- Directive
Reproduce the rows word for word, from the first line through the line containing "Looking at the image, I should click on (500, 863).", with both of those lines included.

- - - - -

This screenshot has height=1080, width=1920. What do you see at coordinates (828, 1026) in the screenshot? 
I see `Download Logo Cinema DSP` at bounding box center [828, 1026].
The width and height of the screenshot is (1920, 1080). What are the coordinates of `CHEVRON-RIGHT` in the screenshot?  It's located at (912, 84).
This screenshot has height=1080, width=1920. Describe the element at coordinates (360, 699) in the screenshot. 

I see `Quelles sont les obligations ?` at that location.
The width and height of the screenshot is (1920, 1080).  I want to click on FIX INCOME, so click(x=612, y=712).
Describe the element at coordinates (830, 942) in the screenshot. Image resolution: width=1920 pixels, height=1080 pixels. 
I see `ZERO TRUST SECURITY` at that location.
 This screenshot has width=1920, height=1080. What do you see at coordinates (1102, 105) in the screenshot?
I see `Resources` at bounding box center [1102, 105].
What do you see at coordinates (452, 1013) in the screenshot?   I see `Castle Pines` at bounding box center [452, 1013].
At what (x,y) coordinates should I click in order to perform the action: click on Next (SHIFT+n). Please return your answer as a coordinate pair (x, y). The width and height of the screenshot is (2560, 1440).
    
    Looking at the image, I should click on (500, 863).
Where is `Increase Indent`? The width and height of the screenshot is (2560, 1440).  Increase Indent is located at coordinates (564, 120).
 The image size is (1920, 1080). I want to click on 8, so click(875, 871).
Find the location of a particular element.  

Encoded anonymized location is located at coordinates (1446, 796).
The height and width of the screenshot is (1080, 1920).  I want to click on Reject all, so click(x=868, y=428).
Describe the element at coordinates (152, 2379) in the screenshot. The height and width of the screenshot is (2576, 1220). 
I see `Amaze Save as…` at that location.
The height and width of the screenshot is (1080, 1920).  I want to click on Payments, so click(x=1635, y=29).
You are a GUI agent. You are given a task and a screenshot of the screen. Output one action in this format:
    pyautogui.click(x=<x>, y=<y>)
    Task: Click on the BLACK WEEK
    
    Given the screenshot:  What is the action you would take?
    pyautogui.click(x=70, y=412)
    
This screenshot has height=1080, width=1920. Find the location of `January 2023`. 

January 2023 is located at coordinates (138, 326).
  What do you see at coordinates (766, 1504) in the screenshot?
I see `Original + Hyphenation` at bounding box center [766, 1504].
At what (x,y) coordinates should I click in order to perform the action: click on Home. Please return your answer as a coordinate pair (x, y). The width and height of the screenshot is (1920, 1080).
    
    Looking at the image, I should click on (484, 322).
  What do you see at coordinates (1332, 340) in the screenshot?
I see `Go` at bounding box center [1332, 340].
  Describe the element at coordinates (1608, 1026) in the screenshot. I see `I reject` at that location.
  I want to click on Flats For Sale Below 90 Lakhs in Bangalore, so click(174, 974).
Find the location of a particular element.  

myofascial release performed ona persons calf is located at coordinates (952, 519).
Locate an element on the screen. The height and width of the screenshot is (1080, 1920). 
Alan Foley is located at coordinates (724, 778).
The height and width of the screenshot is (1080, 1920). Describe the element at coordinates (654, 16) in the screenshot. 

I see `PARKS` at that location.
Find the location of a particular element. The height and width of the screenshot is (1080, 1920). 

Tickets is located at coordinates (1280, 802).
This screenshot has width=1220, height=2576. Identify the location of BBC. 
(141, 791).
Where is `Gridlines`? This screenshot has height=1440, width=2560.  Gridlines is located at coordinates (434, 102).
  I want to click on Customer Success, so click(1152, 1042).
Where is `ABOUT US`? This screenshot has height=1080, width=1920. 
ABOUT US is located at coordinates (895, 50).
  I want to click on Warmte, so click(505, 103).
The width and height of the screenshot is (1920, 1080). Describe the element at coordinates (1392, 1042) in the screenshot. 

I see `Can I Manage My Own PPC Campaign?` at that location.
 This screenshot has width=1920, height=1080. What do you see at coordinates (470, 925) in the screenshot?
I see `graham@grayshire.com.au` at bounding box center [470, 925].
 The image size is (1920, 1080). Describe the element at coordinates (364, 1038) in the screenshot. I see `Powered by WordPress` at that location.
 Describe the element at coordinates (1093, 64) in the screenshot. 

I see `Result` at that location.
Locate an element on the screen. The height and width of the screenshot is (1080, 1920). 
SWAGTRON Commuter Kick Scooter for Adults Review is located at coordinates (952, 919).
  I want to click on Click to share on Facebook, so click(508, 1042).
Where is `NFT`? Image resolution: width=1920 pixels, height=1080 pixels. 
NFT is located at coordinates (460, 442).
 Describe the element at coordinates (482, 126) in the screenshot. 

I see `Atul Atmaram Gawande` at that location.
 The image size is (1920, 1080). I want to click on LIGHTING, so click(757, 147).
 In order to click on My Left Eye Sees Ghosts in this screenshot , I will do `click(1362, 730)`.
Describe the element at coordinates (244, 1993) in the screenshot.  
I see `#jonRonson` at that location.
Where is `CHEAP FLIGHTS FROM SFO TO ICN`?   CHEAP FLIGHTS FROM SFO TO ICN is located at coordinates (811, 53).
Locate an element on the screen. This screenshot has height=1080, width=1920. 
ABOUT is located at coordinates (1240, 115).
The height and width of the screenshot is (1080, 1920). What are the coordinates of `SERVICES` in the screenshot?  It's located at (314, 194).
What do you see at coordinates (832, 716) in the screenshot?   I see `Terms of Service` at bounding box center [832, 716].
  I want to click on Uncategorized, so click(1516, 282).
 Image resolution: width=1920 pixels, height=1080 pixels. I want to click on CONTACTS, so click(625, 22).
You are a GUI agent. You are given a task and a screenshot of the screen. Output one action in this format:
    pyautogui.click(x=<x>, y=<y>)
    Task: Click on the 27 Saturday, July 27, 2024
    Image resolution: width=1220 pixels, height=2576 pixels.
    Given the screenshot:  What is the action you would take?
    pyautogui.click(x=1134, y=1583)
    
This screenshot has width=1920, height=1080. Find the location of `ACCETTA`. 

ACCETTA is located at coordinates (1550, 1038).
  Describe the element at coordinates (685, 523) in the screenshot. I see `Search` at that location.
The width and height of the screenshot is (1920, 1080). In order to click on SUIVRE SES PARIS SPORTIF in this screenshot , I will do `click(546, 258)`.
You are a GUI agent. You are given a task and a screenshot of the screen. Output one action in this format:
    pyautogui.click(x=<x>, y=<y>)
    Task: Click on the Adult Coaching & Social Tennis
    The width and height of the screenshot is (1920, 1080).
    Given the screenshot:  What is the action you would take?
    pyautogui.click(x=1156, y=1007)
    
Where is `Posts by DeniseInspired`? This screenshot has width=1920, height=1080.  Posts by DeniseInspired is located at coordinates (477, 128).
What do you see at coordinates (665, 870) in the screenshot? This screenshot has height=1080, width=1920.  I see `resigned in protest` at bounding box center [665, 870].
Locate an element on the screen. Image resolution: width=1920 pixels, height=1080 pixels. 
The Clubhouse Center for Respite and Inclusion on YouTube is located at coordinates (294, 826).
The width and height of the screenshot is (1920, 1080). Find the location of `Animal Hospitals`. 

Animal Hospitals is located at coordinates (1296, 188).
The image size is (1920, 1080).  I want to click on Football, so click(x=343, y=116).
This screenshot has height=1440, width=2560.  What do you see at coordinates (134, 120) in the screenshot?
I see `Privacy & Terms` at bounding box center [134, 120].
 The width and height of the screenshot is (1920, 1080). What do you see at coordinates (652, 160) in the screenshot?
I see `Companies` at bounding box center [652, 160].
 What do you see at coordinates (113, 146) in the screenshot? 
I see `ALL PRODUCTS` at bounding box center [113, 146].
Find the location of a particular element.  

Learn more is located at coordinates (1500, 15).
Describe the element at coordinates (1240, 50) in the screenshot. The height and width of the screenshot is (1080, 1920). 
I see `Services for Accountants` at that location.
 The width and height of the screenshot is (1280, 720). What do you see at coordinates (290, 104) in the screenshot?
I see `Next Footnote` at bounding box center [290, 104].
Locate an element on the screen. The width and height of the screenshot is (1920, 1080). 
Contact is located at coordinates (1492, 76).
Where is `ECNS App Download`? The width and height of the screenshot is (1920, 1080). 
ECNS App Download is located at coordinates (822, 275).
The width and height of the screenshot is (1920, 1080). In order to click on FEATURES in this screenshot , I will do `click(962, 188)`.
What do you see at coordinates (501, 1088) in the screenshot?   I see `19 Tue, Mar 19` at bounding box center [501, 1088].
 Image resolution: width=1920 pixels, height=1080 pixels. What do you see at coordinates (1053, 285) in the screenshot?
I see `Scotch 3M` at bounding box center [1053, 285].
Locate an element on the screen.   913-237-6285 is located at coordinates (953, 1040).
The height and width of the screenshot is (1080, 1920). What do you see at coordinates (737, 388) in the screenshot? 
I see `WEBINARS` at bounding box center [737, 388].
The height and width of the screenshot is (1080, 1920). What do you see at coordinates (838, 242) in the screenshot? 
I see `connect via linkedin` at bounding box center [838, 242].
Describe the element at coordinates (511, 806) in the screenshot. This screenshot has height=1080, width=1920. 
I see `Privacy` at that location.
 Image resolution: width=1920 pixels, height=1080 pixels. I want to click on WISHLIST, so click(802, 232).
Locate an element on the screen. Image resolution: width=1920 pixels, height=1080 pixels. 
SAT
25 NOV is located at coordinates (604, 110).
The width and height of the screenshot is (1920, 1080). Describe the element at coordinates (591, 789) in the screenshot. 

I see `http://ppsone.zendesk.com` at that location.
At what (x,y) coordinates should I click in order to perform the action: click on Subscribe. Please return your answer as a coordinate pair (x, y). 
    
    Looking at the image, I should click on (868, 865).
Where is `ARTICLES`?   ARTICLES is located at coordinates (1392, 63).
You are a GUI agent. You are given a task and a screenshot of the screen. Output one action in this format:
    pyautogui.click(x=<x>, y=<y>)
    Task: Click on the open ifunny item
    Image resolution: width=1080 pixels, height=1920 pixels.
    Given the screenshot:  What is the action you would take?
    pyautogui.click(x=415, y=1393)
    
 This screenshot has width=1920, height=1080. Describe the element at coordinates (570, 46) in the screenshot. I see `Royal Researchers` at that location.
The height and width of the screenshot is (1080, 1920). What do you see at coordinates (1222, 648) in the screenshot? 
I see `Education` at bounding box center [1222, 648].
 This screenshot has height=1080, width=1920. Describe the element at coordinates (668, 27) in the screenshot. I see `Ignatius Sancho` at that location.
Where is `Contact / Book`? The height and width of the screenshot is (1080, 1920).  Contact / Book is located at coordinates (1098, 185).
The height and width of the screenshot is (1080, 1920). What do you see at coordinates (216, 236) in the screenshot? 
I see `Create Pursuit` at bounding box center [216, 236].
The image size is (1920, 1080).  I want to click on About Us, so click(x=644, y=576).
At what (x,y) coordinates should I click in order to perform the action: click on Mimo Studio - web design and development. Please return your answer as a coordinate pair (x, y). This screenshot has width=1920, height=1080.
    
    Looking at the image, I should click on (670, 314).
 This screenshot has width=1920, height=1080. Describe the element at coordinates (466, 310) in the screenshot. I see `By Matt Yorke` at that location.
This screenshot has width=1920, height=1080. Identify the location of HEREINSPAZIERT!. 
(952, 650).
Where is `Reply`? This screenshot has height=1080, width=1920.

- - - - -

- Result of this task
This screenshot has height=1080, width=1920. What do you see at coordinates (828, 1026) in the screenshot? 
I see `Download Logo Cinema DSP` at bounding box center [828, 1026].
The width and height of the screenshot is (1920, 1080). What are the coordinates of `CHEVRON-RIGHT` in the screenshot?  It's located at (912, 84).
This screenshot has height=1080, width=1920. Describe the element at coordinates (360, 699) in the screenshot. 

I see `Quelles sont les obligations ?` at that location.
The width and height of the screenshot is (1920, 1080).  I want to click on FIX INCOME, so click(x=612, y=712).
Describe the element at coordinates (830, 942) in the screenshot. Image resolution: width=1920 pixels, height=1080 pixels. 
I see `ZERO TRUST SECURITY` at that location.
 This screenshot has width=1920, height=1080. What do you see at coordinates (1102, 105) in the screenshot?
I see `Resources` at bounding box center [1102, 105].
What do you see at coordinates (452, 1013) in the screenshot?   I see `Castle Pines` at bounding box center [452, 1013].
At what (x,y) coordinates should I click in order to perform the action: click on Next (SHIFT+n). Please return your answer as a coordinate pair (x, y). The width and height of the screenshot is (2560, 1440).
    
    Looking at the image, I should click on (500, 863).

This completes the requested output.